The pair hit New Zealand shores for the first time this week, performing in Wellington, Christchurch and Auckland for Cox's Adventures in Time and Space tour.
Ince joins Jesse Mulligan from our Christchurch studio to talk about the show and the importance of asking scientists stupid questions.
The first half of Adventures in Time and Space is Brian Cox talking about black holes, then, according to Ince, he steps in just at the point that the audience begins to get lost in the science.
“My job, for anyone that doesn’t know, is that I’m a professional idiot.
“I’m always surrounded by people who are far cleverer than me. I can always appear to be an expert as long as there’s no experts in the room.”
Ince says he curious about everything - and that makes him a deeply shallow individual.
“I want a bit of that and I want a bit of that, and that’s kind of the way I am.”
A fair bit of the show consists of banter between him and Cox, Ince says.
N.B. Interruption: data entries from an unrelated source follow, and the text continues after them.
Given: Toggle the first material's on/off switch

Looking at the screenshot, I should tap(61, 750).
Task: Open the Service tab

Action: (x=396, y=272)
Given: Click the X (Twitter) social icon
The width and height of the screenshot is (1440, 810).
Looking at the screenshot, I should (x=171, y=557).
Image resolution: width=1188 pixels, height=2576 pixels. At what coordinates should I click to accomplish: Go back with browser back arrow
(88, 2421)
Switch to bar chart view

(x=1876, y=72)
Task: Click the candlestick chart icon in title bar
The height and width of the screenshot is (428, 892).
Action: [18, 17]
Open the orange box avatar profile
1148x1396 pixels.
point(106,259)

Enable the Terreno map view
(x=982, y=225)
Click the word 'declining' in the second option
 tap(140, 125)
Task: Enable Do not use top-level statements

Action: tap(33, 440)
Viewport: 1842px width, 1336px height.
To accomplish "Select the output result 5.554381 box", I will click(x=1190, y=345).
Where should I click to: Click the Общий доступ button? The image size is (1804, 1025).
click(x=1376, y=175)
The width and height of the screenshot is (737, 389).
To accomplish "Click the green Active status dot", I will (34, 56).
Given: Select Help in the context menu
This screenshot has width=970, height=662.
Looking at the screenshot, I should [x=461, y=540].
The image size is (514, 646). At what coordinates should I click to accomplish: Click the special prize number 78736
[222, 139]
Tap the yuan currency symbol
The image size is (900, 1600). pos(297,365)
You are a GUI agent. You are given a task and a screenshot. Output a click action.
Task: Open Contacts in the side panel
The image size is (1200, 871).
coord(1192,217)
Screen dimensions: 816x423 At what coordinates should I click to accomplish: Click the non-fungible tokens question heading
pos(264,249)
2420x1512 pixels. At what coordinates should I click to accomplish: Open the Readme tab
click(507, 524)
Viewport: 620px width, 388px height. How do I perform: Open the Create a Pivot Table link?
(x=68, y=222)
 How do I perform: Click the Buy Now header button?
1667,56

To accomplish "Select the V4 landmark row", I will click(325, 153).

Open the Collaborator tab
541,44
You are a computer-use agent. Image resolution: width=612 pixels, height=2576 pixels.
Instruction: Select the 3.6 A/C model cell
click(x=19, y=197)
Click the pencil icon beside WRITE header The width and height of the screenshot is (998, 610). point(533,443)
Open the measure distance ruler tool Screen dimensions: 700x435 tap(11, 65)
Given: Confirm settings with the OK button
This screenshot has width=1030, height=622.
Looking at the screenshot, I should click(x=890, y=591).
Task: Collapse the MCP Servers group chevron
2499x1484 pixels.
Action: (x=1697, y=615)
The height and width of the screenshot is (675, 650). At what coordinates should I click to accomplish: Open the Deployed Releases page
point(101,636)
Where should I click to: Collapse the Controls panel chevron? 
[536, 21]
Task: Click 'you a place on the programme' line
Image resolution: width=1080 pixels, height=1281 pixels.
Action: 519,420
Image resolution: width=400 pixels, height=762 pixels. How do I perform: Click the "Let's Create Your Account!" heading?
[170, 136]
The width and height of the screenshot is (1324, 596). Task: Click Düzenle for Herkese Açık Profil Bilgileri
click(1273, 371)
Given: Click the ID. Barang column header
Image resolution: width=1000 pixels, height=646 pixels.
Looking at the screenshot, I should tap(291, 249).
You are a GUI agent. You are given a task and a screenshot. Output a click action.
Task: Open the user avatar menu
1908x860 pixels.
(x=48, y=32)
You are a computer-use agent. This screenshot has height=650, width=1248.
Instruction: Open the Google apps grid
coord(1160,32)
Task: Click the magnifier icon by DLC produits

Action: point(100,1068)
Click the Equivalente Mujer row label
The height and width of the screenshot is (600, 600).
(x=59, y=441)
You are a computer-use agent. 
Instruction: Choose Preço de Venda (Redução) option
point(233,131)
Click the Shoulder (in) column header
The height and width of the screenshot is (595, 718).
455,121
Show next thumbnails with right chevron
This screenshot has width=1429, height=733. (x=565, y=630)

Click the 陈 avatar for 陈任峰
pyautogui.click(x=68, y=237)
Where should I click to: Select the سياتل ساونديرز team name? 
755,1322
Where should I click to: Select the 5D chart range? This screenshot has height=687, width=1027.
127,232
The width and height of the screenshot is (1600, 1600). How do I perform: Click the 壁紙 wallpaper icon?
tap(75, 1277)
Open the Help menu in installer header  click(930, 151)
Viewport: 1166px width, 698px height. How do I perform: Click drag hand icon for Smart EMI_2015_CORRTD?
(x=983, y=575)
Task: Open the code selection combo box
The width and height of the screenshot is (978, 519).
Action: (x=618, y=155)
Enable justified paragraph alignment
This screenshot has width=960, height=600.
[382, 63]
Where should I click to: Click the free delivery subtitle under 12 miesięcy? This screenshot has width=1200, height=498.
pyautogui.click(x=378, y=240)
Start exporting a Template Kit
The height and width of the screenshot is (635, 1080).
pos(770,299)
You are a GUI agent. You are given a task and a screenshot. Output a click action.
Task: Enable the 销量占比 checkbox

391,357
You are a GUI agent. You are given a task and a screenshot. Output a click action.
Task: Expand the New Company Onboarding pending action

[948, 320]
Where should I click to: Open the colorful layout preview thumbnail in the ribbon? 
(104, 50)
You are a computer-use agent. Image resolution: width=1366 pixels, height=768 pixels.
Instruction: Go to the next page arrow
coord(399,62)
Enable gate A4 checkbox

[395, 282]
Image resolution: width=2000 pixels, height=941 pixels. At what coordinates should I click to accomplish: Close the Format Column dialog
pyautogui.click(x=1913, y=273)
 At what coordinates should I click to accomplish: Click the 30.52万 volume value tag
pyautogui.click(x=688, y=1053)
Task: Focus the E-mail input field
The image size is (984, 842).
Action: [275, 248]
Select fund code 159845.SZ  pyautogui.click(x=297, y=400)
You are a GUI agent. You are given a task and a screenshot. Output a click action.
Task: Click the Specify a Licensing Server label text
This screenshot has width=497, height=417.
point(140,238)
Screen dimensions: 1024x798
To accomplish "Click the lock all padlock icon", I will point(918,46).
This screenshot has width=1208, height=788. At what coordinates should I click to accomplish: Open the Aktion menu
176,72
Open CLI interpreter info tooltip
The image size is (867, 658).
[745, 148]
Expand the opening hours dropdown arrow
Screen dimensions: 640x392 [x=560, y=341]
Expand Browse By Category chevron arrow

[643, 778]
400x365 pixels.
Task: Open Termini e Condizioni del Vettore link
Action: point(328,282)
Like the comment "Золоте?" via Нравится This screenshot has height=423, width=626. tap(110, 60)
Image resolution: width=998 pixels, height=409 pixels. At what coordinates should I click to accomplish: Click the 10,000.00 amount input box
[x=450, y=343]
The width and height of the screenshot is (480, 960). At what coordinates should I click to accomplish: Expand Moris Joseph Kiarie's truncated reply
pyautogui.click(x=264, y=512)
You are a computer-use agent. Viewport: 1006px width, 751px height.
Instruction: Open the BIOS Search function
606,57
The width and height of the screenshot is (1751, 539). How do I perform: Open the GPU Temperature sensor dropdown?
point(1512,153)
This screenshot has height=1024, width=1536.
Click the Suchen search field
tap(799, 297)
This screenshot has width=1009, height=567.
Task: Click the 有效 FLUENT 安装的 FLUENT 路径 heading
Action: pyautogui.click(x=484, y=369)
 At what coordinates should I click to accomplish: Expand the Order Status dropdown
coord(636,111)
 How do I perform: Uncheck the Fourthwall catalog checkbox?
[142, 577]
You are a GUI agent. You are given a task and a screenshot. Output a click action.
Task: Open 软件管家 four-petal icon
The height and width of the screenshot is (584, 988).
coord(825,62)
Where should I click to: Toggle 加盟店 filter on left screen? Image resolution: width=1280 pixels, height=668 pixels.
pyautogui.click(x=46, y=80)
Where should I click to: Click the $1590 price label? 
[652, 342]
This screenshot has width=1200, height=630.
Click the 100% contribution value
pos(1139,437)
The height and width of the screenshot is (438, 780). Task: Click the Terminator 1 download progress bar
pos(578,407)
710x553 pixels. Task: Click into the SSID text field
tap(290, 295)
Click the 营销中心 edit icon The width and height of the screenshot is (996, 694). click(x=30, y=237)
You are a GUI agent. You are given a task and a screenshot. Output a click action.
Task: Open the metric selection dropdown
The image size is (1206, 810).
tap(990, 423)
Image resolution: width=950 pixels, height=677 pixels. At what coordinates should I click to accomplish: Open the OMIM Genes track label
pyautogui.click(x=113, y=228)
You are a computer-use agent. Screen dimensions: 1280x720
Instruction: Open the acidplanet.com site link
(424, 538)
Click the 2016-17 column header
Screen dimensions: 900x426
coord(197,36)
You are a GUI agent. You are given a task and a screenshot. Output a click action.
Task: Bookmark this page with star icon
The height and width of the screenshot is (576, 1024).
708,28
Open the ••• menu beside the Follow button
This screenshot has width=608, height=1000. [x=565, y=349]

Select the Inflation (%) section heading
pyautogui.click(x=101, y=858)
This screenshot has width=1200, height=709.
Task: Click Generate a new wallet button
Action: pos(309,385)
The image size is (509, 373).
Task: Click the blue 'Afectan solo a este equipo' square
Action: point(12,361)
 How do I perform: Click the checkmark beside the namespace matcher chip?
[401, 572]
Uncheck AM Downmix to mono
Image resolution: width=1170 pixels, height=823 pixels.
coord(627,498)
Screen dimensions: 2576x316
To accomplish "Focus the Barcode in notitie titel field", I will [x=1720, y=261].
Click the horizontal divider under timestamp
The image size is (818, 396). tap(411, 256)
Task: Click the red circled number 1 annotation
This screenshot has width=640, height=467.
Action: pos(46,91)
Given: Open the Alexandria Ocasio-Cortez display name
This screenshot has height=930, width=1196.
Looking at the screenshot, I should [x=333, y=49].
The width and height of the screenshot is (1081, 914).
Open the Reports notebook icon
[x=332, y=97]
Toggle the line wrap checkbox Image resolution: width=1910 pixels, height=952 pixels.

Although he gives Cox a bit of grief, so far they’ve only had a big argument on one subject: simulation theory.
“His take on simulation theory is very different to mine. Whereas mine is an artier take on it, his is a more specifically equation-based take. And we stood up in a room and screamed at each other. But, it never gets personal, it’s always the numbers.”
Robin Ince has a new book entitled I'm a Joke and So Are You.